Roddy Graham's Blog: 29 October 2008 - It's not about 'presenteeism', it's about employee output
29 October 2008
Roddy Graham is chairman of the ICFM and commercial director of Leasedrive Velo
Great news - commuting times for those spending more than hour going to and from work have fallen for the first time in a decade.
According to the TUC, they dropped 1% between 2006 and 2007. And this has nothing to do with the recent credit crunch.
As one of the hardest working nations in Europe, we are also among the longest commuters so any reduction in time spent going to and from work has to be welcomed. Apparently, the fall can be partly attributed to the introduction of more flexible working patterns. Unfortunately, it seems that at least one in five workers spends more than an hour commuting and the average commuting time is still too high at 54 minutes. The biggest reduction was seen in London, with those commuting more than one hour in the capital dropping from 47% to 40%.

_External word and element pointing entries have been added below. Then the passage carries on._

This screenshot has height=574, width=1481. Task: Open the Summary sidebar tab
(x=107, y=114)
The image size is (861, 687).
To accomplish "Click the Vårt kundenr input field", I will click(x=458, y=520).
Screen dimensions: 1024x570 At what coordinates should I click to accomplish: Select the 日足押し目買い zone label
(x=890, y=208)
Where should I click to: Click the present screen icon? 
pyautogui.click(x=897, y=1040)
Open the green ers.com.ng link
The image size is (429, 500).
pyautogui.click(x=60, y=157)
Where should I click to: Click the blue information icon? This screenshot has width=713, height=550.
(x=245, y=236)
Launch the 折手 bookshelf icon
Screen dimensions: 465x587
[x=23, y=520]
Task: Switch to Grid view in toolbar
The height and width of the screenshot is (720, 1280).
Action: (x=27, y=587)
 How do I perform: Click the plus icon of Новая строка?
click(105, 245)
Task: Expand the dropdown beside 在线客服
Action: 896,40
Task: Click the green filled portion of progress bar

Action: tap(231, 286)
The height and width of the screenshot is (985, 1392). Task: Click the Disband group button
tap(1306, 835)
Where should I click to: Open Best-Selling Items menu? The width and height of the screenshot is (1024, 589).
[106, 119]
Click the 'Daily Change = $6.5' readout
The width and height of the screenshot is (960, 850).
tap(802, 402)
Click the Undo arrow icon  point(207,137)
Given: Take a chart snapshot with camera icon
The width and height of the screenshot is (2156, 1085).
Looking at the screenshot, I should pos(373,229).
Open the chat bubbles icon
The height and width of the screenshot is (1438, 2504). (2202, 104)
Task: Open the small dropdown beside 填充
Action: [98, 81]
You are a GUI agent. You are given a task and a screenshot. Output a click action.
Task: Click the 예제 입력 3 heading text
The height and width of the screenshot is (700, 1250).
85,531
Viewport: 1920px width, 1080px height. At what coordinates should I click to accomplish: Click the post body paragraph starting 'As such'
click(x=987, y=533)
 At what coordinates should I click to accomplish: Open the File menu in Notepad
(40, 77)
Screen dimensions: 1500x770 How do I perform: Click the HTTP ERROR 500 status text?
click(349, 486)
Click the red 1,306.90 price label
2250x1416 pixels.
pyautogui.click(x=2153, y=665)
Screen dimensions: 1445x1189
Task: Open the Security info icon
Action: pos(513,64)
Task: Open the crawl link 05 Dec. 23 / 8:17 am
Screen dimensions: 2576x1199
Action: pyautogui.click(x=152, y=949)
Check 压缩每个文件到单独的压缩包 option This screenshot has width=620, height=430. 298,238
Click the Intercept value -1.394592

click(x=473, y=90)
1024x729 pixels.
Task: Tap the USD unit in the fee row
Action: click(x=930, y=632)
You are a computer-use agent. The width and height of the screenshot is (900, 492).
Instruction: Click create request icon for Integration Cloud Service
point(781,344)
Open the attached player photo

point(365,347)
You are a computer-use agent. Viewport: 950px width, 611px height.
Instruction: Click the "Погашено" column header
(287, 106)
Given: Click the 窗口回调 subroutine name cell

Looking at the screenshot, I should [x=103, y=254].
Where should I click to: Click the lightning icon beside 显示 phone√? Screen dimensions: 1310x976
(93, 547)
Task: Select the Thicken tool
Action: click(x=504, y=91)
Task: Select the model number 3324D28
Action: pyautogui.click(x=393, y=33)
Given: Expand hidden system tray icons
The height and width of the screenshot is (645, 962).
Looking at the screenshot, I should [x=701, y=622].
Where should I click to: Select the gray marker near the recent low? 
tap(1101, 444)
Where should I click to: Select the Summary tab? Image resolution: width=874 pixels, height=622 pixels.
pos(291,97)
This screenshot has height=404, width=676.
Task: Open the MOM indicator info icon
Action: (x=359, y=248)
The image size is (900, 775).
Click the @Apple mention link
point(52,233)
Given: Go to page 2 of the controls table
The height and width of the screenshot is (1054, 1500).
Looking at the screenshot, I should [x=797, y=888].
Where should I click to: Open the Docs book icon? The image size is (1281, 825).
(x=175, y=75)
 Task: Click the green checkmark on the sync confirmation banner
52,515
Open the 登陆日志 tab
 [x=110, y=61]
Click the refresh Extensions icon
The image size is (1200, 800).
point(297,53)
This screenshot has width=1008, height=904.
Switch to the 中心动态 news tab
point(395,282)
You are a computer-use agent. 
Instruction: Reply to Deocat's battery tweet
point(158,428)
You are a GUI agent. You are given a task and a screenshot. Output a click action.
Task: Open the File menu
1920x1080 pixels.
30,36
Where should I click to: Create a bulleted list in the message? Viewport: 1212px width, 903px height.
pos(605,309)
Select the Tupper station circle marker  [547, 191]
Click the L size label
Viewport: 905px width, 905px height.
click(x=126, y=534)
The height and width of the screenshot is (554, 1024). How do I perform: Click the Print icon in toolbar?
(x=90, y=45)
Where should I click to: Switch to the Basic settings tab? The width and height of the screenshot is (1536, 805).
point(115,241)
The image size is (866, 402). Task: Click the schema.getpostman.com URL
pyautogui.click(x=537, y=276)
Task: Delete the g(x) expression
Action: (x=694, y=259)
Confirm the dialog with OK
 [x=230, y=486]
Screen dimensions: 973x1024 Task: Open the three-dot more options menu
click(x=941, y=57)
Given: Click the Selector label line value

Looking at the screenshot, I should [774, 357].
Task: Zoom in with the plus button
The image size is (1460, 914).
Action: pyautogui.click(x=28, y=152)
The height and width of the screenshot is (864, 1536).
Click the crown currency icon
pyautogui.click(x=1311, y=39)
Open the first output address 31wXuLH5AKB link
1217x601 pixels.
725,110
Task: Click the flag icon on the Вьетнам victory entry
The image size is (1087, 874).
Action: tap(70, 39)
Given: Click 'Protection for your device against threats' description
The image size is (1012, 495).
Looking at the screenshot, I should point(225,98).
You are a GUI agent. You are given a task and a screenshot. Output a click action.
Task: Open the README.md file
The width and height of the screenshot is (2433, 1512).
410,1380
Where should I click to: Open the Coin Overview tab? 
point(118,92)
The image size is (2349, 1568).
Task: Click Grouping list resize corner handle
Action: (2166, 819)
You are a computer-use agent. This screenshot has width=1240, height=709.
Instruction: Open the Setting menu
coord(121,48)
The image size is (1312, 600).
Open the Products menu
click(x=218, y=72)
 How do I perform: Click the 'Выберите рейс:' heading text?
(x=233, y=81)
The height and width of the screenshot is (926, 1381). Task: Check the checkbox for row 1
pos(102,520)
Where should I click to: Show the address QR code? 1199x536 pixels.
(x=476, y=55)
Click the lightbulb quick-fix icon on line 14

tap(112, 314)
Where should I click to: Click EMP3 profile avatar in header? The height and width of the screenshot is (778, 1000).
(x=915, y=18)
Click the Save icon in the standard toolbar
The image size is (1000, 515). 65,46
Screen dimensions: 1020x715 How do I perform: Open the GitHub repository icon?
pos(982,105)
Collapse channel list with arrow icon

Flexible working is not only good for the individual in terms of helping create a better work/life balance but also is good for the environment and the employer. The employee travels less time, which has to be green, and, given greater flexibility by his employer, is a more productive employee in return.
If more employees were encouraged to work from home from time to time, then there would be less congestion on our roads, less commuters fighting for seats on public transport, all assisting in reducing frayed tempers and contributing to a greener environment. Again, organisations need to grasp the fact that we need to drive out the culture of 'presenteeism' and focus on employee output. Part of a top manager's skills is in ensuring they gain maximum productivity from their employees.
Rounding off this blog, I couldn't help but reflect yesterday on this topsy-turvy world. In the early 90s, Porsche was on its knees. Yesterday, for a brief while, it was the biggest company in the world based on market capitalisation, bigger than any other car maker or even Microsoft. The good thing about its 74.1% stake in Volkswagen, the third largest automotive manufacturer in the world, is that it might bring to an end the insidious practice of short-selling by hedge funds. Several of these are now on their knees following betting on a sharp fall in VW shares. Instead these closed yesterday at 520 Euros, resulting in a market capitalisation of 153bn Euros, more than all the US and European automotive manufacturers combined! No doubt, following this morning's announcement, Porsche will make another killing in selling 5% of its shares in VW to ease the situation for some hedge funds. Let's hope the latter don't get off too lightly. The sooner the practice is stamped all together, the better in my view.